A Resolution on Network Neutrality

WHEREAS, it is the mission of the American Legislative Exchange Council (ALEC) to advance the Jeffersonian principles of free markets, limited government, federalism, and individual liberty, and

WHEREAS, ALEC recognizes the unprecedented advances a free and open Internet has fostered across all aspects of society, and

WHEREAS, the exponential growth of the Internet is an American success story – it has flourished as a result of the government’s ‘hand’s off’ approach, ever increasing competition, and fierce consumer interest, and

WHEREAS, burdensome regulation of the Internet will interfere with future investment and innovations benefiting the health and well-being of its end user customers, and

WHEREAS, Internet users have an expanding array of choices when it comes to selecting a broadband connection that will meet their current and future needs for speed, reliability, quality of service, and capabilities not yet envisioned, and

WHEREAS, companies that invest in broadband and broadband-related applications need the flexibility to innovate and explore fair and competitive business models and pricing plans for their products and services, and

WHEREAS, Internet access service, by its very nature, is an interstate service, as even the simplest actions – viewing a webpage, streaming video or shopping online – are likely to cross multiple state and even international boundaries, and

WHEREAS, the FCC has consistently held, under both Republican and Democratic administrations, that the Internet requires a consistent, unified regulatory framework to thrive, and that state net neutrality regulation would be preempted, and

WHEREAS, certain states and local governments have attempted to impose net neutrality regulations on Internet Service Providers, either through ordinances, legislation, or Executive Orders, and

WHEREAS, attempts by state and local governments to impose a patchwork of inconsistent rules risk undermining this ecosystem, creating significant compliance costs that would drive up customers’ bills costs, impede innovation, and delay investments in faster networks, and

WHEREAS, Internet Service Providers across the board have made clear commitments, enforceable at the federal level, to adhere to the consensus net neutrality principles of transparency, no blocking, no throttling, and no unfair discrimination with respect to lawful internet traffic.

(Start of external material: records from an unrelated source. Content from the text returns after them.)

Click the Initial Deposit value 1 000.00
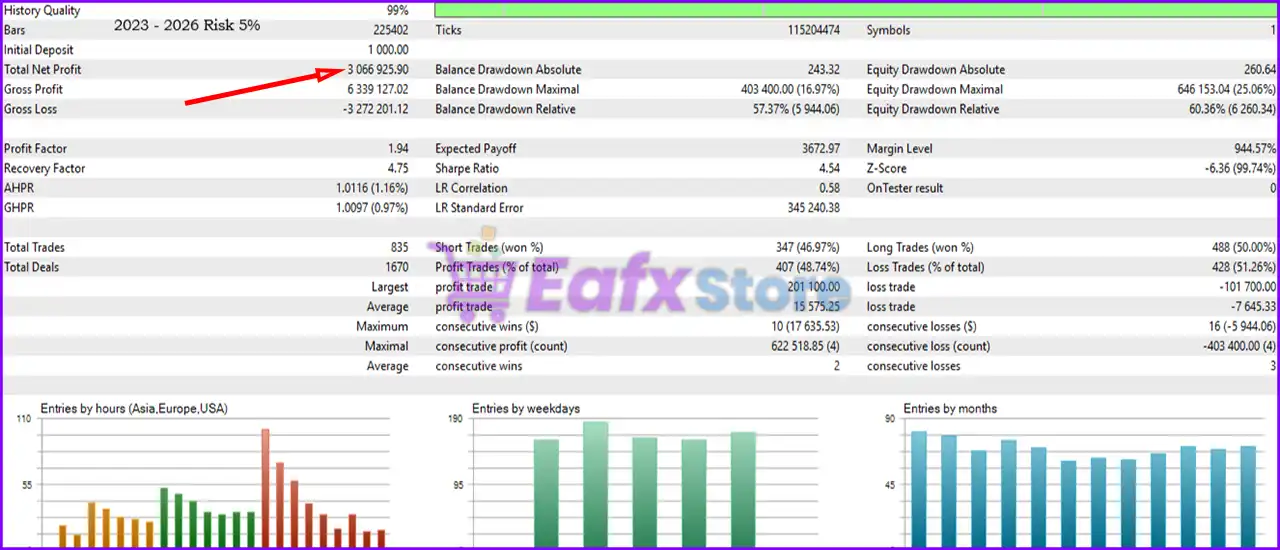 click(x=388, y=50)
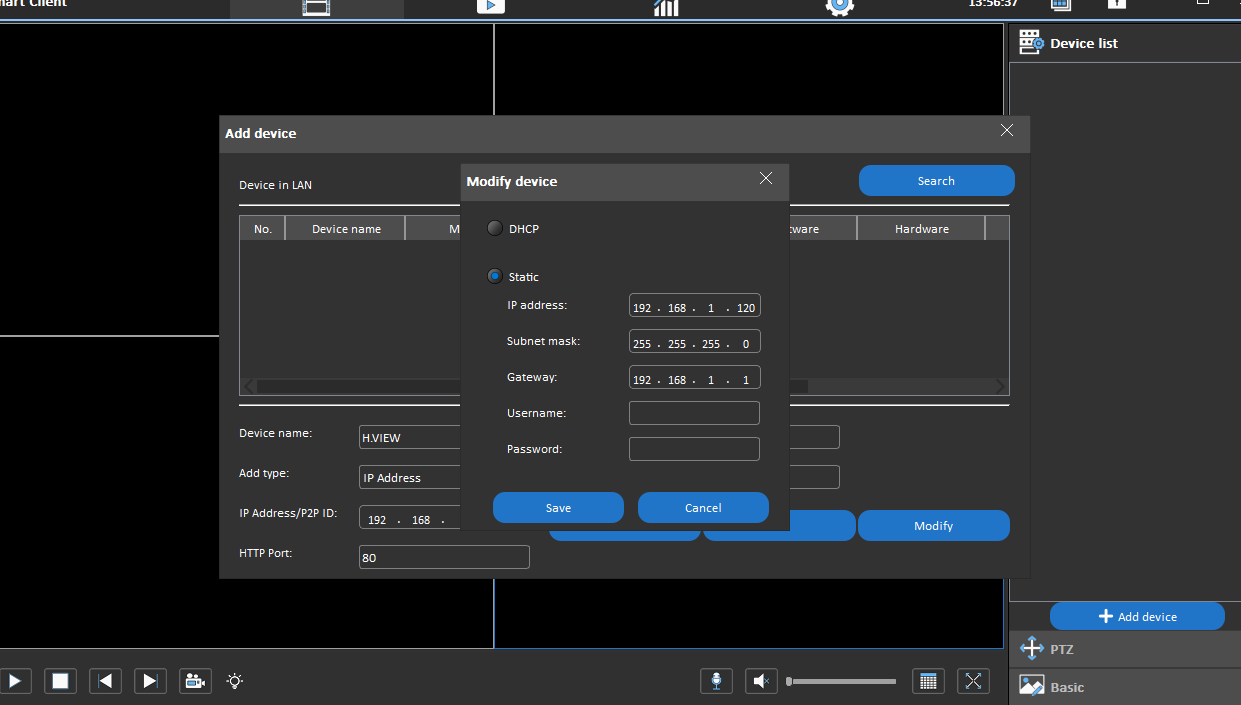Click the volume slider track
Image resolution: width=1241 pixels, height=705 pixels.
point(842,682)
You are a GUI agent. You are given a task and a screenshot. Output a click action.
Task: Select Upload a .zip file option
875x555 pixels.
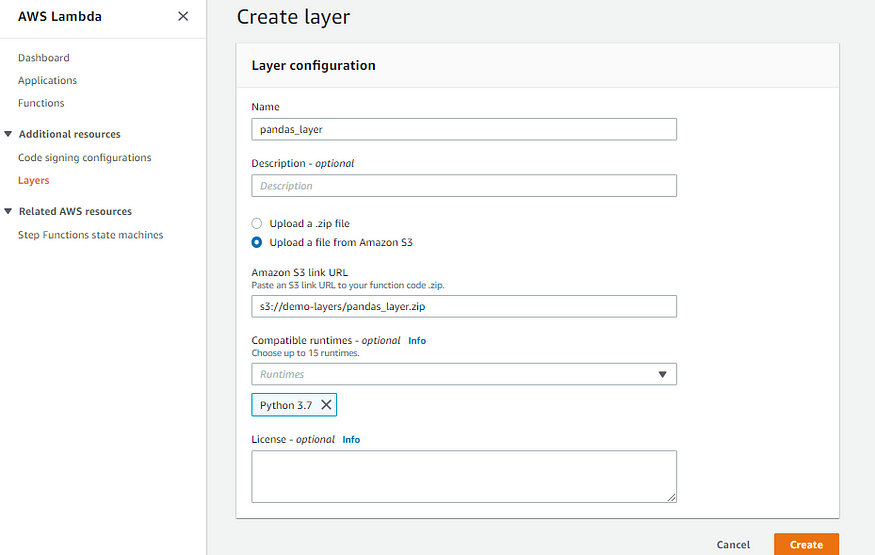click(257, 224)
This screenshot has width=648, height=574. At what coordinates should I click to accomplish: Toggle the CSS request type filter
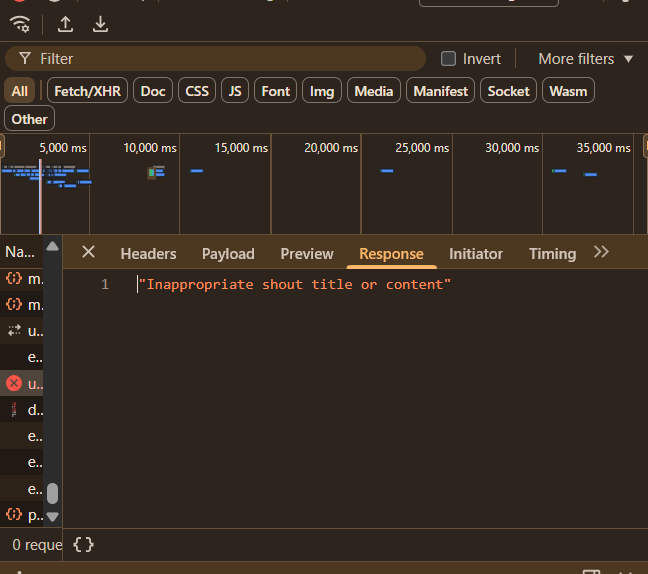[x=197, y=91]
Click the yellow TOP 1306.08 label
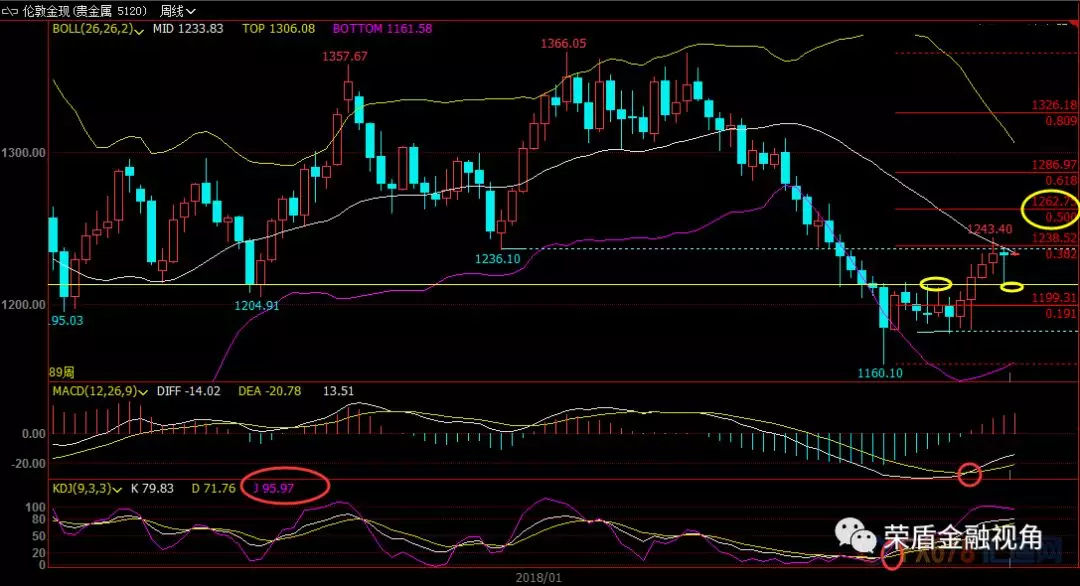This screenshot has width=1080, height=586. (278, 30)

WHEREAS, the Federal Communications Commission (FCC) has engaged in several efforts to impose various net neutrality requirements between 2007 and 2015, which the courts have sometimes rejected and sometimes allowed, and

WHEREAS, in 2017 the FCC restored Internet freedom and reinstated the Federal Trade Commission’s jurisdiction to police any harmful online conduct, in a decision that awaits court review, and

WHEREAS, a consensus has developed among policymakers, consumers, and industry that in order to avoid this ping pong effect of wildly different regulatory regimes, and to avoid regulatory uncertainty and harm to innovation and investment, Congress should enshrine core net neutrality principles into law,

THEREFORE, LET IT BE RESOLVED, that the American Legislative Exchange Council calls upon state and local governments to refrain from attempting to impose their own net neutrality obligations, whether through direct regulation, procurement or franchise conditions, or otherwise, in contravention of binding federal law, and

LET IT FURTHER BE RESOLVED, that the American Legislative Exchange Council calls upon the Congress of the United States of America to enact legislation that would enshrine core net neutrality principles while avoiding common carrier and/or Title II regulation so as to allow the competitive marketplace to drive the development and deployment of broadband and broadband-related applications free from unnecessarily burdensome governmental regulation.

Approved by the ALEC Board of Directors May 2007.

Approved by the ALEC Board of Directors July 2013.

Amended and Retained by the Task Force on Communications & Technology April 27, 2018

Reapproved by the ALEC Board of Directors May 24, 2018.